Furthermore, our findings highlight the interconnected nature of risk and protective factors in relation to suicidal ideation in the framework of the diathesis-stress model for suicide behavior. This suggests that interventions targeting multiple factors simultaneously may be more effective than those focusing on a single aspect. For instance, a comprehensive program that addresses depression and anxiety while also building positive thougths about life, emotional intelligence and resilience skills could have a synergistic effect in reducing suicidal ideation among teachers.

Limitations of the study

While our study offers valuable insights, it has several limitations. The cross-sectional design of the data restricts our ability to draw causal inferences about the relationships between variables. Longitudinal studies are necessary to better understand the temporal dynamics of these relationships and how they may evolve over time or in response to interventions. Furthermore, although our focus on teachers provides important insights for this specific population, the use of intentional sampling may limit the diversity of our sample and impact the generalizability of our findings. Additional research is required to assess how these insights apply to teachers across different cultural contexts and settings. Another limitation is not having introduced measures of perceived stress and/or burnout, assuming that the profession in general presents high levels of both variables. In this line, vulnerability measures should be also included to cover the scope of the diathesis-stress model.

Conclusions

In conclusion, this study offers a comprehensive network analysis of the risk and protective factors associated with suicidal ideation among teachers. Our findings emphasize the complex relationships between these variables and provide critical insights for developing targeted suicide prevention strategies within educational settings. By addressing both risk and protective factors, interventions can potentially reduce suicidal ideation and enhance the mental well-being of educators as, in turn, gatekeepers for suicide risk in their students.

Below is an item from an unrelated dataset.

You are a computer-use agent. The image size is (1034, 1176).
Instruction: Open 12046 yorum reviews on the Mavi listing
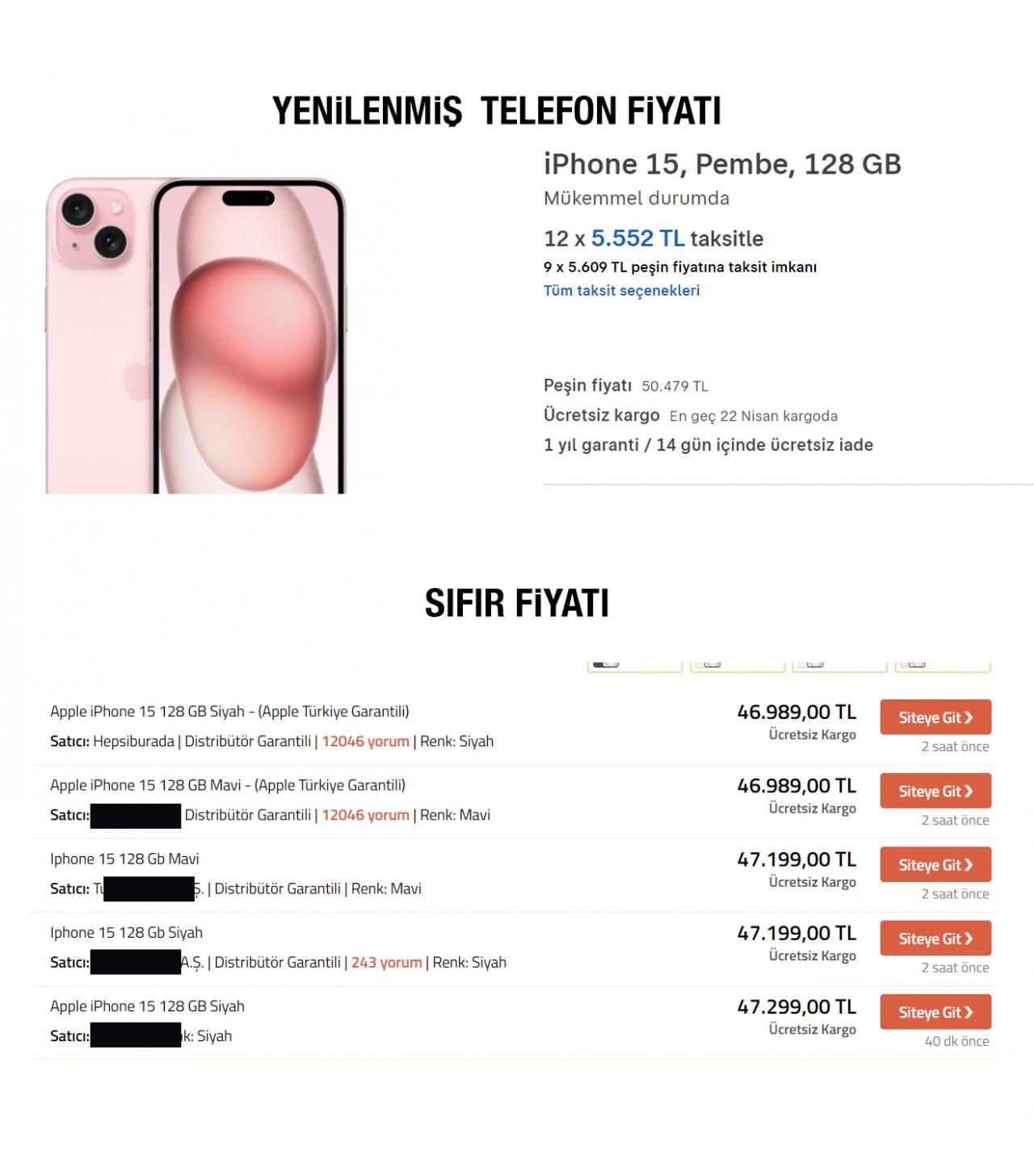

Future research should focus on developing and evaluating interventions based on these findings, as well as exploring the long-term effects such interventions may have on teacher mental health and retention in the profession. The mental health and well-being of educators are essential not only for the individuals themselves but also for the overall quality of education and student outcomes. Investing in comprehensive strategies to support teacher mental health can reduce the risk of suicidal ideation and create more positive and effective learning environments for both educators and students. As we continue to face challenges in education, including increased stress and burnout among teachers, it is imperative to prioritize the mental health of those who play such a vital role in shaping future generations.